DATA FOR PROCESSING:
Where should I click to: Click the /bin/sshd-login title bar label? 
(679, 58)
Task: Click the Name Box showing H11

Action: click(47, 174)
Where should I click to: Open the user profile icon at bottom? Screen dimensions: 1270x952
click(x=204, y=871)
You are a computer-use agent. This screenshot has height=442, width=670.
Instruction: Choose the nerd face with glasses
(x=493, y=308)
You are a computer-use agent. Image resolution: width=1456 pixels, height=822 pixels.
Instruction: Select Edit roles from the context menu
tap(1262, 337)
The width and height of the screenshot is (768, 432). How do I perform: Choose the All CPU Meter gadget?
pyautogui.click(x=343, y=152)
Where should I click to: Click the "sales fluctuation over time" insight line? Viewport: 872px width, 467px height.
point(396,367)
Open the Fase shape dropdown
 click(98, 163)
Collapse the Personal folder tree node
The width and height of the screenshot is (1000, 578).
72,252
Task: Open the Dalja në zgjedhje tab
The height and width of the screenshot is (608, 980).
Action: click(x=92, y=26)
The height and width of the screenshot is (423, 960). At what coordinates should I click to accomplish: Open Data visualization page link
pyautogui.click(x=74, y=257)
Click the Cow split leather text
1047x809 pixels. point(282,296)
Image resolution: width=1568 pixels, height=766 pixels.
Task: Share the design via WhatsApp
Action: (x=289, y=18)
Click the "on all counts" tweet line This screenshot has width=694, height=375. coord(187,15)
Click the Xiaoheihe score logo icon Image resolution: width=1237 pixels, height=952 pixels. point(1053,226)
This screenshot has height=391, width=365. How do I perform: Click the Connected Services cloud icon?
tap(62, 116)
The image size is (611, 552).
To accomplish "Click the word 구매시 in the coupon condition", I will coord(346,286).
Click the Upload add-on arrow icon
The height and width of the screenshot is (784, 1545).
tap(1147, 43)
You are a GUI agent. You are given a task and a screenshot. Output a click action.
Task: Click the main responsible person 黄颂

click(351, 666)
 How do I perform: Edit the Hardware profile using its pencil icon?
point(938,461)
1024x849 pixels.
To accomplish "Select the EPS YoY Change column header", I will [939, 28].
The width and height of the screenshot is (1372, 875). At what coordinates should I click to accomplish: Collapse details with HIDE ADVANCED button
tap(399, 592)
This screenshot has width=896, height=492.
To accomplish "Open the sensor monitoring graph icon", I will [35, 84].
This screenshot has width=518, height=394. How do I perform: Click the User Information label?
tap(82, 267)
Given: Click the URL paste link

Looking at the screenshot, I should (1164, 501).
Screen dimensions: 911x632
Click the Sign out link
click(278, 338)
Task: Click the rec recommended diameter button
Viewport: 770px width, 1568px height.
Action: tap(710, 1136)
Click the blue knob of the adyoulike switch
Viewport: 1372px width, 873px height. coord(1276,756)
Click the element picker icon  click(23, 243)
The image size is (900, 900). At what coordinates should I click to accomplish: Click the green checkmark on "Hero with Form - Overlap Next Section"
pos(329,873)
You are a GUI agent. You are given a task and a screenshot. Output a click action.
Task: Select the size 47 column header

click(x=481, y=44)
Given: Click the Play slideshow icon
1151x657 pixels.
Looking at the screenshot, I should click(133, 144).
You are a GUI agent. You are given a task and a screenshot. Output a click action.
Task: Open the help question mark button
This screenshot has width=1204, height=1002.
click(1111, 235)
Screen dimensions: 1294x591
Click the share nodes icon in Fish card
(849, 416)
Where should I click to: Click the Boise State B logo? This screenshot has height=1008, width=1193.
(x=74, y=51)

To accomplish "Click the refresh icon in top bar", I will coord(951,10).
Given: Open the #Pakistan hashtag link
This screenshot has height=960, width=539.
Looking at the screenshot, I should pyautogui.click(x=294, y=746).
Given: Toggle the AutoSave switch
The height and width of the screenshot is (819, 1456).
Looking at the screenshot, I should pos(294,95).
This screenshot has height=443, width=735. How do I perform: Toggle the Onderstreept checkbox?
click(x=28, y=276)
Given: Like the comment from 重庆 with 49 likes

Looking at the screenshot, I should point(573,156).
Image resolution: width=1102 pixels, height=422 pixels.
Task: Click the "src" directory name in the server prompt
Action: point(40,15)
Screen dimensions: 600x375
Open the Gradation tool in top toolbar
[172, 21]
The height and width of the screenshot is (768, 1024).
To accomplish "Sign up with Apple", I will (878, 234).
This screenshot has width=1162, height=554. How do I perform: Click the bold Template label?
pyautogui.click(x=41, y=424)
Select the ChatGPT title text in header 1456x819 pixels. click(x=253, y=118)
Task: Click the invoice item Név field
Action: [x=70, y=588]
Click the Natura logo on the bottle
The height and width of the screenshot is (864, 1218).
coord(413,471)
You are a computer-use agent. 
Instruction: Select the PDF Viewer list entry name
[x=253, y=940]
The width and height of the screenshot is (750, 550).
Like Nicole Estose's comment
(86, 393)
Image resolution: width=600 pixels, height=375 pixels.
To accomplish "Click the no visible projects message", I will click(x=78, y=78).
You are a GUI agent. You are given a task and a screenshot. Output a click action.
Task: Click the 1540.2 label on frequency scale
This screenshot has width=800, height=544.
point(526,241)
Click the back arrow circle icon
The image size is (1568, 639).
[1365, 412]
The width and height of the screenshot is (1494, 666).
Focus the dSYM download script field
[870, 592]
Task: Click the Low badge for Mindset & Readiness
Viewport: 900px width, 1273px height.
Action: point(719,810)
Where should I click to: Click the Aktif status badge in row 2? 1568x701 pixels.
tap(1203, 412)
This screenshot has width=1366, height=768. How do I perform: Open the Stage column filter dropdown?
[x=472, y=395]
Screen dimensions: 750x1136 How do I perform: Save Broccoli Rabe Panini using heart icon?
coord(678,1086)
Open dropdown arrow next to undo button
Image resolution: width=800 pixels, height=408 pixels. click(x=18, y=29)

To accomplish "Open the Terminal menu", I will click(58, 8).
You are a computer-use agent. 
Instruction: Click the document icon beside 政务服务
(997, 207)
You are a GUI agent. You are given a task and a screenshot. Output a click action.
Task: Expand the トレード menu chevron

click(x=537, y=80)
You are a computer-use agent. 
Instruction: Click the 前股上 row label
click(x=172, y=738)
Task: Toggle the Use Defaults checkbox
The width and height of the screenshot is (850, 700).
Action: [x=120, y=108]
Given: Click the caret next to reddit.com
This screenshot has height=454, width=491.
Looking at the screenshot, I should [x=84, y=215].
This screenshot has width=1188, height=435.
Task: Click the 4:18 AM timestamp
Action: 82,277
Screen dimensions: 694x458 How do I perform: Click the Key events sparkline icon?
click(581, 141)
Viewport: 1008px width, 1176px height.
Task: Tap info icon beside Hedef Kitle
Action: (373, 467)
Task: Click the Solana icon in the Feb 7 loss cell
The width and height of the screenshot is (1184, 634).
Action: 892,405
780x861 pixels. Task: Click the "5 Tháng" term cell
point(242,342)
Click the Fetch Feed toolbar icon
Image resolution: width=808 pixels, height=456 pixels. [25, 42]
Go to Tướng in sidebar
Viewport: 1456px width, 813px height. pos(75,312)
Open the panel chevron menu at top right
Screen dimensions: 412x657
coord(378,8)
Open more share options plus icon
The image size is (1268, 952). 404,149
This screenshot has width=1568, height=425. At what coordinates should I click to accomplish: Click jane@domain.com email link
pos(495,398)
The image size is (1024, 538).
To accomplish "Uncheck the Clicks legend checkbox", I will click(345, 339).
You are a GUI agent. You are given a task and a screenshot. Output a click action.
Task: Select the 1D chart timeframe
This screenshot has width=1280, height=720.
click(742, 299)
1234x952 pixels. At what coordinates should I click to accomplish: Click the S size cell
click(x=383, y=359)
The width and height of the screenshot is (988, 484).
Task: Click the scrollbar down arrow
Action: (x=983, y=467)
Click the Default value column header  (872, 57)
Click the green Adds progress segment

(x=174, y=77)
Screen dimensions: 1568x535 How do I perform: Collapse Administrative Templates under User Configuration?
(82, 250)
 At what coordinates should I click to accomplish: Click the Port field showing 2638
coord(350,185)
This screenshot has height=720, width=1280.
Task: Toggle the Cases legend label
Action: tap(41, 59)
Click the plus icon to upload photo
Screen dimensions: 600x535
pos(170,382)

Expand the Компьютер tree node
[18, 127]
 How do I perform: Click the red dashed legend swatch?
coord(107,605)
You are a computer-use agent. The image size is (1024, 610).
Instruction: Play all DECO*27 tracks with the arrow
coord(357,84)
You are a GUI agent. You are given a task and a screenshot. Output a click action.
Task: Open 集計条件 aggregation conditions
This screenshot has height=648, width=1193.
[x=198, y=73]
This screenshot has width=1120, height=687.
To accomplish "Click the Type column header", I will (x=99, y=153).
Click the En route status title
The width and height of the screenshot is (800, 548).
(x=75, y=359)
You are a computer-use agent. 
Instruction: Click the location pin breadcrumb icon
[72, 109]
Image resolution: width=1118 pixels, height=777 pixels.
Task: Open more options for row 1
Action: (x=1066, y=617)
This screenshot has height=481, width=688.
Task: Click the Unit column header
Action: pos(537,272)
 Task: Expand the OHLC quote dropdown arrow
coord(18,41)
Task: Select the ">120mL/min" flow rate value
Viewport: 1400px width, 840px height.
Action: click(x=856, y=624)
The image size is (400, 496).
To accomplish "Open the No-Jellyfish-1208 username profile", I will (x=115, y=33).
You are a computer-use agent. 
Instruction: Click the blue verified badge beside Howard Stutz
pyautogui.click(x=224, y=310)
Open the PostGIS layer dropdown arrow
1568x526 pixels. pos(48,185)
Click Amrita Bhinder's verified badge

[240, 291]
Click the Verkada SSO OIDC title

PROBLEM DETAILS: Copy here each line of the preceding records with "value" in it.

SOLVED PROBLEM:
Click the Default value column header  (872, 57)
Task: Select the ">120mL/min" flow rate value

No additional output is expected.